How to complete this task → When you reach the line that contains "Open the Theme menu" in the data below, start reproducing lines exactly, and stop after the line that contains "has height=723, width=1415.".

Records to use →

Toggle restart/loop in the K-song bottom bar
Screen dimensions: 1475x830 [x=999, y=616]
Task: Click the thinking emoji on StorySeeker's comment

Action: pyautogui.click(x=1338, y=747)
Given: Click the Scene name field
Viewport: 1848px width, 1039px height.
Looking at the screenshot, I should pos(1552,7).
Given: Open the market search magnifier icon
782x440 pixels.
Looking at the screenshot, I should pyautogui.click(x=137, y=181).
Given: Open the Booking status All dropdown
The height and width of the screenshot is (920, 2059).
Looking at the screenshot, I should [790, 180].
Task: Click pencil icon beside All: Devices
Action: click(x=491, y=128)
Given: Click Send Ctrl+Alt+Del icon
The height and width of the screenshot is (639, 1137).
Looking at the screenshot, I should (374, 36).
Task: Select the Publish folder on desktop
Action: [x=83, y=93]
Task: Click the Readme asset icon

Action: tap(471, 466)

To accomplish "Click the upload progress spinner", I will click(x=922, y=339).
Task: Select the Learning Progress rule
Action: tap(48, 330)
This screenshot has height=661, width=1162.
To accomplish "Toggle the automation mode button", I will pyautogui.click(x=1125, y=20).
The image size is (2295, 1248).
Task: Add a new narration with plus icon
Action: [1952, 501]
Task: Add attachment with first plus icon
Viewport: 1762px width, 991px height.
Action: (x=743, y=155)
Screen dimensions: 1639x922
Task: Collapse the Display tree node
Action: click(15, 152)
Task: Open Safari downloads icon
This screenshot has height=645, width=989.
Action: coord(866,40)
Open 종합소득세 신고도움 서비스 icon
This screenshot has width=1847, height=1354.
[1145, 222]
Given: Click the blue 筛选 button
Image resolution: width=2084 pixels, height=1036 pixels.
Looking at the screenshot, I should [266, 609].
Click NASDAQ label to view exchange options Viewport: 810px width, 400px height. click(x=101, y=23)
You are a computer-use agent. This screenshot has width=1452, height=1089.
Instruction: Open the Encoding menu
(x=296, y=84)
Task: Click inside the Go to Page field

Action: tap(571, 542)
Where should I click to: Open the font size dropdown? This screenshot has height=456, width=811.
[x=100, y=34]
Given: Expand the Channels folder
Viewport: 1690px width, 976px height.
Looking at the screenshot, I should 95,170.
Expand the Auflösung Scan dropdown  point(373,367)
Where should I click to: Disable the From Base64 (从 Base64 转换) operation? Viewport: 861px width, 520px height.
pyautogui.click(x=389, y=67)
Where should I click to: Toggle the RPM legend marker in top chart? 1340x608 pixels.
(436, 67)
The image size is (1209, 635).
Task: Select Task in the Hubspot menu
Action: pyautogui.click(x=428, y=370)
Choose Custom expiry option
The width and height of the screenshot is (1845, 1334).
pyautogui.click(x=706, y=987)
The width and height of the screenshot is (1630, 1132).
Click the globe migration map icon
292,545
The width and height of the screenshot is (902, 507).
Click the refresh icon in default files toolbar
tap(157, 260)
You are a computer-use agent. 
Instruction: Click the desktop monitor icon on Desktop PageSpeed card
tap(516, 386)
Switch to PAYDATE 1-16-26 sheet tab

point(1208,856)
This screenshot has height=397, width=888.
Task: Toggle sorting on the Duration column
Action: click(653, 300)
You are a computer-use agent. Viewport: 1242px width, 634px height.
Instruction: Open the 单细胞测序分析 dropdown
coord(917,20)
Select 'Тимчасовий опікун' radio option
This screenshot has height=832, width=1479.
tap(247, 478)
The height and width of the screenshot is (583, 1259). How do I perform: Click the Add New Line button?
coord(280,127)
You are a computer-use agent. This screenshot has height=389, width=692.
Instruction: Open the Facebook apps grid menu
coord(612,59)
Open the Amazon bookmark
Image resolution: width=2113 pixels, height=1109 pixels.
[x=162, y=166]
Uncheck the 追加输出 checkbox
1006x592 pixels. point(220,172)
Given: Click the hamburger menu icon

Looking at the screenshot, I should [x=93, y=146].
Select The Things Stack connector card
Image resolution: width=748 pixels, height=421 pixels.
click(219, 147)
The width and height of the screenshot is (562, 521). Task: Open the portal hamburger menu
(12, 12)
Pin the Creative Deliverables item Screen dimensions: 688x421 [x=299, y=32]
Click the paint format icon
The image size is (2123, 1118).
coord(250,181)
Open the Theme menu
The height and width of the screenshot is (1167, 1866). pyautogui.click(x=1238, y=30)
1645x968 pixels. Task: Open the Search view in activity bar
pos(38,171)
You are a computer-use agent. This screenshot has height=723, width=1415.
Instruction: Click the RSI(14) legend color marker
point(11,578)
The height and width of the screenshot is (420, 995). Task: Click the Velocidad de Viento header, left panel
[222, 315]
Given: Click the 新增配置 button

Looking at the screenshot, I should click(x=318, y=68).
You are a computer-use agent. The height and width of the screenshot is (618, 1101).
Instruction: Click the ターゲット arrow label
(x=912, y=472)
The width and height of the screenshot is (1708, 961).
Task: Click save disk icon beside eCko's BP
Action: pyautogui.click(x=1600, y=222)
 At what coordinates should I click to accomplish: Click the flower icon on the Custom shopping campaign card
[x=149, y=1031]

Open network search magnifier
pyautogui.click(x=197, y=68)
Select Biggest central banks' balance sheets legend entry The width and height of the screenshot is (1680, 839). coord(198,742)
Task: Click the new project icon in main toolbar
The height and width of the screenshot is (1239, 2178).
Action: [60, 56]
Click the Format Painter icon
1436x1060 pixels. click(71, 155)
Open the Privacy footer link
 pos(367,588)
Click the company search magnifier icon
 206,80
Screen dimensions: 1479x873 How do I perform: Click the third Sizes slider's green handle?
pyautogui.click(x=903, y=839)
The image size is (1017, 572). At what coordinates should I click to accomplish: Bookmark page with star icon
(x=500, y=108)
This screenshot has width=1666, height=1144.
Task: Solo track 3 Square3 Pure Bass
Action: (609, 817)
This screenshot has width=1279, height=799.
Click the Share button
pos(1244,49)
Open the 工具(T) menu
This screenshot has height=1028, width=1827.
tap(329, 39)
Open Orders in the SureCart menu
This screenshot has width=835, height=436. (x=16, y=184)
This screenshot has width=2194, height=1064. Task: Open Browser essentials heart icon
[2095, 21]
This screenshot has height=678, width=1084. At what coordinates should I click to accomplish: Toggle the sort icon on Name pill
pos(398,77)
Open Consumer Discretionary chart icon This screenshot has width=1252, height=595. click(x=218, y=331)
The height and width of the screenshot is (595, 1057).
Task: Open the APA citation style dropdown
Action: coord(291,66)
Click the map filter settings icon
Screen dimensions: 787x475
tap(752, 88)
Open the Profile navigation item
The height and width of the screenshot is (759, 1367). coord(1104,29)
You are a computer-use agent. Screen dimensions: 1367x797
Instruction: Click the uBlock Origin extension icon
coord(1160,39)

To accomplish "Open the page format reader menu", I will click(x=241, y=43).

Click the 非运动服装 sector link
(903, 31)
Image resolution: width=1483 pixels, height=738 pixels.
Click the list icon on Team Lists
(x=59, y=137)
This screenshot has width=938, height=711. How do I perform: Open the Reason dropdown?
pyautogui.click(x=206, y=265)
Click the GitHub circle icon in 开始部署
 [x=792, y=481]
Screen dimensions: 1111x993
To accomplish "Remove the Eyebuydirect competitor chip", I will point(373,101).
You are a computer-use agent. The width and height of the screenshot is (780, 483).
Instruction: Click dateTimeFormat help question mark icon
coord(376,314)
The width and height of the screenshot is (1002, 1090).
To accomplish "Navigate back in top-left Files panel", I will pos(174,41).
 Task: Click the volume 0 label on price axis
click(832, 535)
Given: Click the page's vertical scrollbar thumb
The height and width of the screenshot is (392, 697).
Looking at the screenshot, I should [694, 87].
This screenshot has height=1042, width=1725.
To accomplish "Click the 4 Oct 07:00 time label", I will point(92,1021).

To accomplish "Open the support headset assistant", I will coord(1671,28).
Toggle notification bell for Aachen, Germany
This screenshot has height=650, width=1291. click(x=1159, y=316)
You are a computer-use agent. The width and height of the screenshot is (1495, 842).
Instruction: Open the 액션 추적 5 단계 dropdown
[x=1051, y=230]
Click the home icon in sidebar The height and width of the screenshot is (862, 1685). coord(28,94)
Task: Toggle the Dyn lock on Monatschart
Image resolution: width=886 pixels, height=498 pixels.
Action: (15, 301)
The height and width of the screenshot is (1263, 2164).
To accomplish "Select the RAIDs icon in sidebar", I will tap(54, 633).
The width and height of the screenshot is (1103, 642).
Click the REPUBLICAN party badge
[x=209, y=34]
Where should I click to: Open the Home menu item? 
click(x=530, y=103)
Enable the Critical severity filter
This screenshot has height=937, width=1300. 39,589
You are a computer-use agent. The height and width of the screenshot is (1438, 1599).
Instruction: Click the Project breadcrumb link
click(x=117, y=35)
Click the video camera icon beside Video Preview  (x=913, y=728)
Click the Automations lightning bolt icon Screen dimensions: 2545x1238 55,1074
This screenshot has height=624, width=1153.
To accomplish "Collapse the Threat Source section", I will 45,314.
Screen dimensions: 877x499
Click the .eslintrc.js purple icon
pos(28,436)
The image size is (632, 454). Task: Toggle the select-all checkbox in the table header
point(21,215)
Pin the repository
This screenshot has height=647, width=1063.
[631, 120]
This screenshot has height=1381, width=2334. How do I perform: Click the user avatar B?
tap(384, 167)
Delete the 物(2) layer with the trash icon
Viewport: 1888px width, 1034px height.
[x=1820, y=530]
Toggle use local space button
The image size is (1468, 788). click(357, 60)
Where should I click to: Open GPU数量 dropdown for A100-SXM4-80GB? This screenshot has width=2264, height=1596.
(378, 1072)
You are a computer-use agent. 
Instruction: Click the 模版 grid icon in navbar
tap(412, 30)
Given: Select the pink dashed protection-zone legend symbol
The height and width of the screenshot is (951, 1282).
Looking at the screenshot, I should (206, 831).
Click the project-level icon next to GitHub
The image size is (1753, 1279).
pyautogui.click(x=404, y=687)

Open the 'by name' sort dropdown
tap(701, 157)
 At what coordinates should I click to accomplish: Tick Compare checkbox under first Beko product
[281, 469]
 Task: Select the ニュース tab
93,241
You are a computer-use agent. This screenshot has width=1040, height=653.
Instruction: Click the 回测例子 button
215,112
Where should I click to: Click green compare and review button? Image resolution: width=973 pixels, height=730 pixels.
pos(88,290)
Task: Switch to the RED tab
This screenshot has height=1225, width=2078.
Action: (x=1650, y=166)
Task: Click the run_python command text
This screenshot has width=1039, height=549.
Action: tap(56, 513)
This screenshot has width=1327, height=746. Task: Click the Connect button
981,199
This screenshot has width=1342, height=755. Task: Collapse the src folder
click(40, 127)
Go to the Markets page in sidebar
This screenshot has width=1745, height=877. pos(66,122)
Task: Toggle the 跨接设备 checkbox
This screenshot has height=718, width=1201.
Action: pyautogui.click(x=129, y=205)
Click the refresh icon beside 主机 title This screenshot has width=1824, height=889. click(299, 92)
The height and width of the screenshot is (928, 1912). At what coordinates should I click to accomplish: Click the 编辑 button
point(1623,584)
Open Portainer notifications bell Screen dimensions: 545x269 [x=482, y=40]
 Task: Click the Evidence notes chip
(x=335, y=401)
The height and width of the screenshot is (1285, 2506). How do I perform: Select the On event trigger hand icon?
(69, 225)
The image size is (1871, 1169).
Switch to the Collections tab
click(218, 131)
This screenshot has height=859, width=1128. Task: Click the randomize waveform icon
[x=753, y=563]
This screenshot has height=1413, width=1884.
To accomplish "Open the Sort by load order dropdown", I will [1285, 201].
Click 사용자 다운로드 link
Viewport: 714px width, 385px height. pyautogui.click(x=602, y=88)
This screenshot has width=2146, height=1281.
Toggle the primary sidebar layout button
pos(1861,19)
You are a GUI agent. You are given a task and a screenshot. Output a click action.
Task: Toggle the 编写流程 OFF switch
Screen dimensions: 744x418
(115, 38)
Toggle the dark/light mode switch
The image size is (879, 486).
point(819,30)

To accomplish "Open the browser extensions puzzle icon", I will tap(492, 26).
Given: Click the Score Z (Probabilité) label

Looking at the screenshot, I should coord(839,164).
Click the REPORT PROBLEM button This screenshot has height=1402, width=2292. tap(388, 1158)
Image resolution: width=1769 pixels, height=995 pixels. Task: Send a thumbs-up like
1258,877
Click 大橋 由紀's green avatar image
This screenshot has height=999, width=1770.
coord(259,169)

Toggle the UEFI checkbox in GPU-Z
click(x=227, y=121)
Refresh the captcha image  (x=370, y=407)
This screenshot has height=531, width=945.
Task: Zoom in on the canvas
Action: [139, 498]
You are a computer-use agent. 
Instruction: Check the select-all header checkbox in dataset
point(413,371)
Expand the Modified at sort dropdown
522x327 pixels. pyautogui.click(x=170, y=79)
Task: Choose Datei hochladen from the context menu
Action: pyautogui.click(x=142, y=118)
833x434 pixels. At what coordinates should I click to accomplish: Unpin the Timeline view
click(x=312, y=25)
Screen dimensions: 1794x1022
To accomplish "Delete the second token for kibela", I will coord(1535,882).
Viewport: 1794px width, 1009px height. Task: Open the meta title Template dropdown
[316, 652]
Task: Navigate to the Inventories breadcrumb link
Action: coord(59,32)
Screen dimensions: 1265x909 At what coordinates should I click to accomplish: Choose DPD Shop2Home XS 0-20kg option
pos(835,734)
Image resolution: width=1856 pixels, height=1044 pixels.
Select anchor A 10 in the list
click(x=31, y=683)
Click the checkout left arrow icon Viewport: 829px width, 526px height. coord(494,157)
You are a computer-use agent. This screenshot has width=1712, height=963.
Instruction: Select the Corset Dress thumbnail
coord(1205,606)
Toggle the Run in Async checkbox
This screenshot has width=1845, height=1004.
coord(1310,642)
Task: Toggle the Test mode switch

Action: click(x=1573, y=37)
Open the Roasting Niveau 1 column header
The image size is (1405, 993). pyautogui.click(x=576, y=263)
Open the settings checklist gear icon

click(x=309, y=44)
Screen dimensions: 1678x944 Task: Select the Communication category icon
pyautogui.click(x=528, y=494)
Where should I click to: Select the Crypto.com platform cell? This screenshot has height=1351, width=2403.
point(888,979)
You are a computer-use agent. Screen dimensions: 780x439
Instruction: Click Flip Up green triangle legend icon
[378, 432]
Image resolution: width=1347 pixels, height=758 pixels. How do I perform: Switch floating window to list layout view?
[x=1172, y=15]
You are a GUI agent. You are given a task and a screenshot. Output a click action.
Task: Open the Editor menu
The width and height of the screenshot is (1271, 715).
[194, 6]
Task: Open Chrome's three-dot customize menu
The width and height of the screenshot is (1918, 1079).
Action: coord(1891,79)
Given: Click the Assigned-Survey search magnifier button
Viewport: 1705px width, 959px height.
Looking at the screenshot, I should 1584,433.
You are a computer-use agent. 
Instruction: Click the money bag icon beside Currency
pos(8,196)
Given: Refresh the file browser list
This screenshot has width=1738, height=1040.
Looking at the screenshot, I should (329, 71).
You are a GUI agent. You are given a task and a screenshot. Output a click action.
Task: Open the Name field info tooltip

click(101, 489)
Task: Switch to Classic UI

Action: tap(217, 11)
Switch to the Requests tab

Your response →
Open the Theme menu
The height and width of the screenshot is (1167, 1866). pyautogui.click(x=1238, y=30)
1645x968 pixels. Task: Open the Search view in activity bar
pos(38,171)
You are a computer-use agent. This screenshot has height=723, width=1415.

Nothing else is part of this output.